Eur. Phys. J. Plus (2020) 135: 195
https://doi.org/10.1140/epjp/s13360-020-00241-x

Regular Article

Highly porous film of TiO₂ nanoparticles synthesized using carbon nanospheres for highly efficient dye-sensitized solar cells

¹ Department of Physics, Tarbiat Modares University, P.O. Box 14115-175, Tehran, Iran
² Department of Engineering, Tarbiat Modares University, P.O. Box 14155-4838, Tehran, Iran

^* e-mail: saievare@modares.ac.ir

Received: 6 October 2019
Accepted: 20 January 2020
Published online: 3 February 2020

Abstract

Highly porous films of TiO₂ nanoparticles were prepared by a doctor blade method using carbon nanospheres as a porosity enhancer. At first, carbon nanospheres with a diameter ranging from 100 to 600 nm were synthesized by a hydrothermal method; then, a paste of TiO₂ nanoparticles was mixed with various amounts of carbon nanospheres. To obtain a porous TiO₂ nanoparticles photoanode and removing carbon nanospheres, photoanode was sintered at a temperature of 500 °C. XRD patterns and Raman analysis revealed the anatase phase of TiO₂ and show that the carbon spheres acted only as a porosity enhancer.
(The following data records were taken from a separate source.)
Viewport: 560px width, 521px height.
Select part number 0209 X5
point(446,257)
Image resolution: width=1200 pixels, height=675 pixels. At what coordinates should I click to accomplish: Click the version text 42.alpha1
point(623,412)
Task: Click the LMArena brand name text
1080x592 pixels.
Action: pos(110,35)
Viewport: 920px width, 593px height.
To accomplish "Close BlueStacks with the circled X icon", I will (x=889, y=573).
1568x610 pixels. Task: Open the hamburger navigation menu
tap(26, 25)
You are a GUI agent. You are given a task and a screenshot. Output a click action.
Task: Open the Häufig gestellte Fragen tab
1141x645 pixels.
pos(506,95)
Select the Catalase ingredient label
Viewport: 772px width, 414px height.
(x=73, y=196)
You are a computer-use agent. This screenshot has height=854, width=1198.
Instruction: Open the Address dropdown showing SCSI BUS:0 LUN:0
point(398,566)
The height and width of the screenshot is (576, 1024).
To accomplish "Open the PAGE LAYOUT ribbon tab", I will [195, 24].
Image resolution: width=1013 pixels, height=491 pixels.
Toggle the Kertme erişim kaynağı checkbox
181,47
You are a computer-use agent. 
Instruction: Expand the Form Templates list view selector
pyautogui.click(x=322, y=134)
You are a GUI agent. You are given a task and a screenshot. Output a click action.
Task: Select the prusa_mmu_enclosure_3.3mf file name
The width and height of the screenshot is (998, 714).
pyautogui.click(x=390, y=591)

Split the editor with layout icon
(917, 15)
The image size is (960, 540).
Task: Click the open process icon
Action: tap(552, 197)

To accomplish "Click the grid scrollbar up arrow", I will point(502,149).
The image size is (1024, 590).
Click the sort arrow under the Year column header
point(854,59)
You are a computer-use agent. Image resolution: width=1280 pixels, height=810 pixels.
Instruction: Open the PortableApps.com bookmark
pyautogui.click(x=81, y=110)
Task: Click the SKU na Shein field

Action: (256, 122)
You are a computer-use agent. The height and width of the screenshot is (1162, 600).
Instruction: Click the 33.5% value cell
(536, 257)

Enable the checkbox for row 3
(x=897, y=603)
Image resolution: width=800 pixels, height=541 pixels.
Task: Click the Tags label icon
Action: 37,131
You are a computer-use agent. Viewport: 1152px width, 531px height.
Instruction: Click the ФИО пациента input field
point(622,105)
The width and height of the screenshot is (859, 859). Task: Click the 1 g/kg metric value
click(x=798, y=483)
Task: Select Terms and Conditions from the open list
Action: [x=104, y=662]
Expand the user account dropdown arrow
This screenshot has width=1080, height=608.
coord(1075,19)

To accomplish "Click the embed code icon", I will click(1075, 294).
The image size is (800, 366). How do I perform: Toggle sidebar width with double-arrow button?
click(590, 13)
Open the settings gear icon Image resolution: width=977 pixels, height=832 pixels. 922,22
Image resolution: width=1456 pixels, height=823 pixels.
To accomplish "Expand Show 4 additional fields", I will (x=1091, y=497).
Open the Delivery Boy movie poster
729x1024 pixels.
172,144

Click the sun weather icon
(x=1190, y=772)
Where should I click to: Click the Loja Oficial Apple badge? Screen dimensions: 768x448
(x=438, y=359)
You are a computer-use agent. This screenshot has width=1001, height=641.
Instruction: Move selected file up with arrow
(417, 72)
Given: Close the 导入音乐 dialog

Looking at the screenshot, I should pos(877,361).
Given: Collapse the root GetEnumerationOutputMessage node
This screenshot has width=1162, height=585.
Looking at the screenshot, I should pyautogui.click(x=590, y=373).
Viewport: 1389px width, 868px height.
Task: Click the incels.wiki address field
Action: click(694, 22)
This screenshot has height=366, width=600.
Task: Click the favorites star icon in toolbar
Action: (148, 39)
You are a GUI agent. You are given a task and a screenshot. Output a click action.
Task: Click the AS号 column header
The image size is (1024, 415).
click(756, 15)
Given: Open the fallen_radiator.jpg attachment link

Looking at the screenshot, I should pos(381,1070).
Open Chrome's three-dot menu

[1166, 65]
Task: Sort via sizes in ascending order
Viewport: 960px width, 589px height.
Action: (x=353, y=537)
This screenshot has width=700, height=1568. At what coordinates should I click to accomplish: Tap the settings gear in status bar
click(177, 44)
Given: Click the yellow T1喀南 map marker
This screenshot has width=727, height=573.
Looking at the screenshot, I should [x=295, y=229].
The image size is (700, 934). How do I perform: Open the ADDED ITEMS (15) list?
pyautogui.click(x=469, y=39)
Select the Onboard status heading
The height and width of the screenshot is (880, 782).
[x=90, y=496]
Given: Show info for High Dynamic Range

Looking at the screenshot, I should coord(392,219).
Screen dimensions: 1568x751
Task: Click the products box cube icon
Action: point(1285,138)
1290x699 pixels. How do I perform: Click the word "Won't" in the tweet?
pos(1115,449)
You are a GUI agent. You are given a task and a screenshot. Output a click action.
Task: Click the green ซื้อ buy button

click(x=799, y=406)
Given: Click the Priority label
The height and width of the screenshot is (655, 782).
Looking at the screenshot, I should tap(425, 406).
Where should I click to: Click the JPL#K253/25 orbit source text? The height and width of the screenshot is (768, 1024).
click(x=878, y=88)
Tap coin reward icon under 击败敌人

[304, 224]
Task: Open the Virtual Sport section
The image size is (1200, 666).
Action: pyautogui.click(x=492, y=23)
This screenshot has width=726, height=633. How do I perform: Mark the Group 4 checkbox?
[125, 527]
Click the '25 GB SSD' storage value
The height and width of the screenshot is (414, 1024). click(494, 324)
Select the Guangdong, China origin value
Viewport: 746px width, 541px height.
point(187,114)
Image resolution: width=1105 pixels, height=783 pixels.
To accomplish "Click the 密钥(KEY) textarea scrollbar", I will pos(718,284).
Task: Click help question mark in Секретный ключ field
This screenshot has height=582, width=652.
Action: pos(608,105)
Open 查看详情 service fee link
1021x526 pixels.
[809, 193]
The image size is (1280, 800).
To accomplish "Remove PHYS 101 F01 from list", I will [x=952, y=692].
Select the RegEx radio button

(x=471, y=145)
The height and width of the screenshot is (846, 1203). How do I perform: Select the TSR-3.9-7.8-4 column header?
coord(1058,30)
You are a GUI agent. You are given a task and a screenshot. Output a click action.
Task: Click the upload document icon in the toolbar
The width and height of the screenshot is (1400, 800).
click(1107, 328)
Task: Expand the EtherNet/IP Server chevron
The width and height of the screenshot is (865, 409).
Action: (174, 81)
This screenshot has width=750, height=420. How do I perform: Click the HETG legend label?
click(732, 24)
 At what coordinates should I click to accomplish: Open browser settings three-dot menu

Removing carbon nanospheres leads to the creation of cavities with various sizes in dye-sensitized solar cells (DSSCs). Under illumination, these random cavities increase porosity and light scattering of the photoanode which leads to a larger surface area for dye loading and improve light absorbance by dye N719 and consequently enhance the performance of DSSCs. For the optimum sample by mixing 3 wt% carbon nanospheres in the TiO₂ pastes, the efficiency (η) and short-circuit current density (J _sc) were increased by 33% (from 5.72 to 7.59%) and 40% (from 12.59 to 17.73 mA cm⁻²), respectively.